Google doesn't use the keywords tag so it's one of those things that won't hurt, but (according to them) won't help. It might help a tiny amount, but using the keyword naturally in the readable text of the page does so much more.
The Site Description is the description of your website shows when your website is found through a search engine (Google, Bing, Yahoo). Think about what people will learn about your site in a brief overview; this is what you should place in your Site Description.
It appears under the link to your web site in the search engine results. Here is an example from one of our clients. He has written his meta description tag to read Contemporary Texas landscape paintings, original oil on canvas, western paintings - a pretty good description of who he is and what he does.

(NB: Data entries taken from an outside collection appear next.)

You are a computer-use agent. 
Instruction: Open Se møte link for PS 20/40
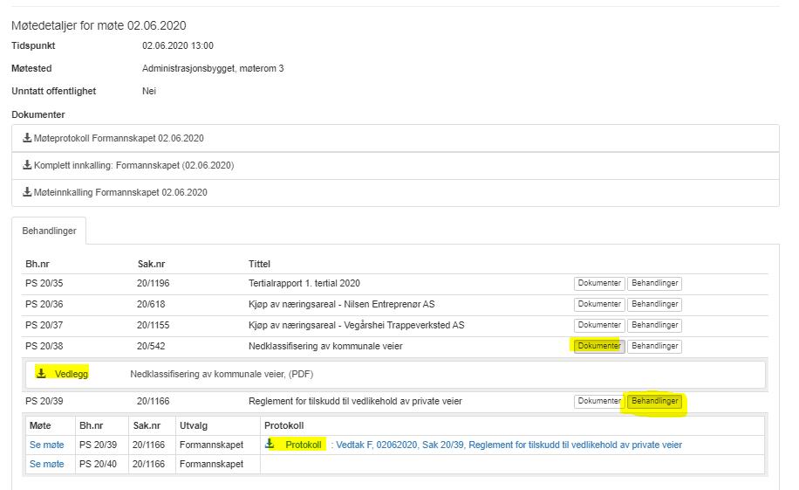click(46, 465)
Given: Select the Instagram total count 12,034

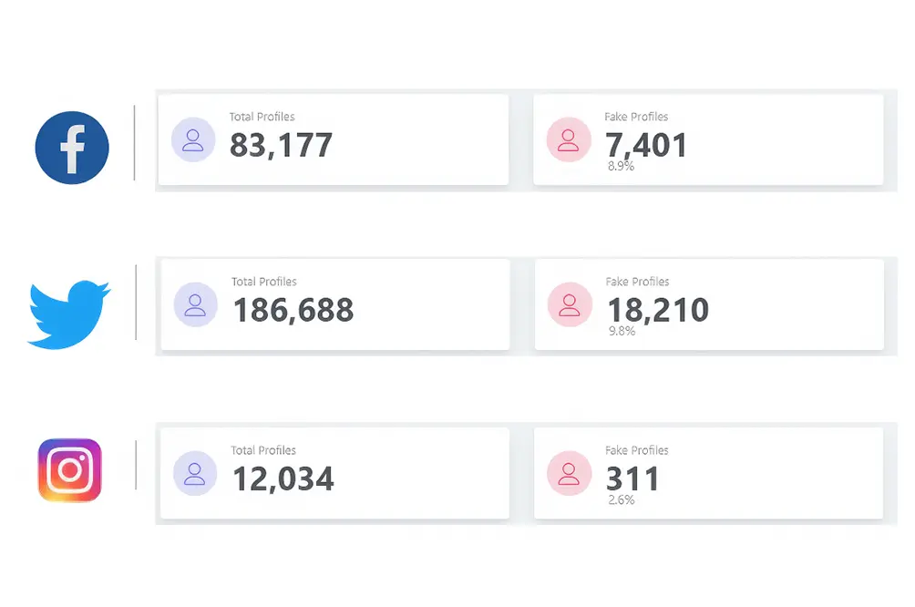Looking at the screenshot, I should 283,478.
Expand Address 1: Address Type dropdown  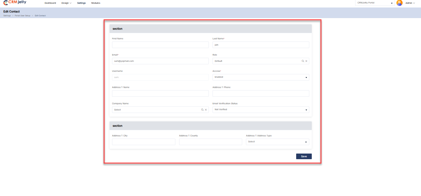click(277, 142)
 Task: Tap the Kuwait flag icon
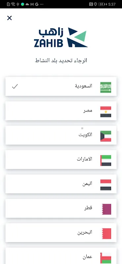tap(105, 136)
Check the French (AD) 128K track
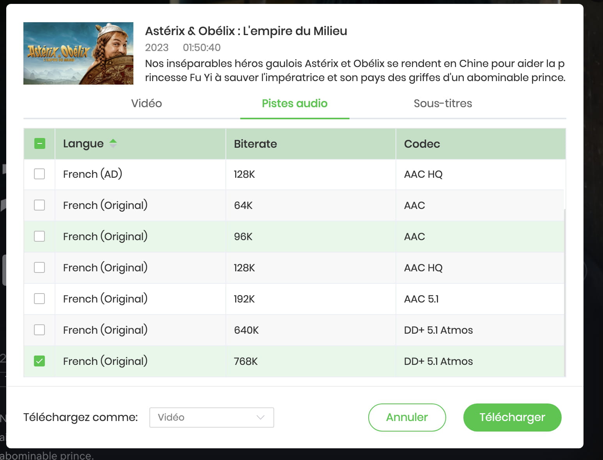Image resolution: width=603 pixels, height=460 pixels. (x=39, y=174)
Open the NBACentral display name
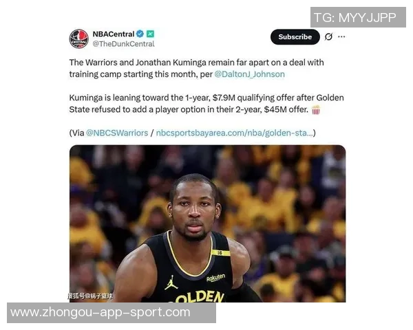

If you don't use a site description, the search engines will use the first couple of sentences of text from your web page. However, sometimes the first text on your web page has navigation links and other elements that are not actual content. It's best to just take control and add a meta description.
6. Build an Ever-Increasing 'Library' of Content
Over time, you need to create more and more text content that search engines can index. If you do, you will capture, over time, more and more smaller niche keywords. There are two ways to do this for most artists:
a. Write a good, descriptive paragraph to go with each artwork and keep most artworks on your site indefinitely (this is why we have an 'archive' feature).
b. Set up a Blog - it is better if the blog is integrated with your web site (as with FASO)
7. Build Word-of-Mouth 'Buzz'
Tell people about your website! Put your website address on your business card. Put it on your letterhead. Put it on the back of every single artwork. Send email to your friends. Ask your friends to send email to their friends talking about you. Submit comments in online forums. Advertise your website in any print ads you run. Tell people at shows about your site. Tell people when they lament missing out on a Sold piece, that they can get previews on your website. The list goes on and on and on.
8. Submit Your Site To Google
It seems like this should be the number one recommendation doesn't it? Well, it's not. If you follow our advice given in number 1 and get other sites to link to you, Google will find you anyway. However, it never hurts to submit your site to Google.
You can read about more about this here:
How to Submit Your Site to Search Engines
9. Be Realistic
Selling art takes marketing. Real marketing. You must be willing to build contacts, build a mailing list, communicate with prospects, etc. Search Engine marketing is important but please don't think it is a substitute for other forms of marketing. Many artists are shy and prefer to be in the studio and have little contact with prospects. This makes substituting search engine optimization for 'physical' marketing a strong temptation for some personality types. In the real world, it takes both types of marketing.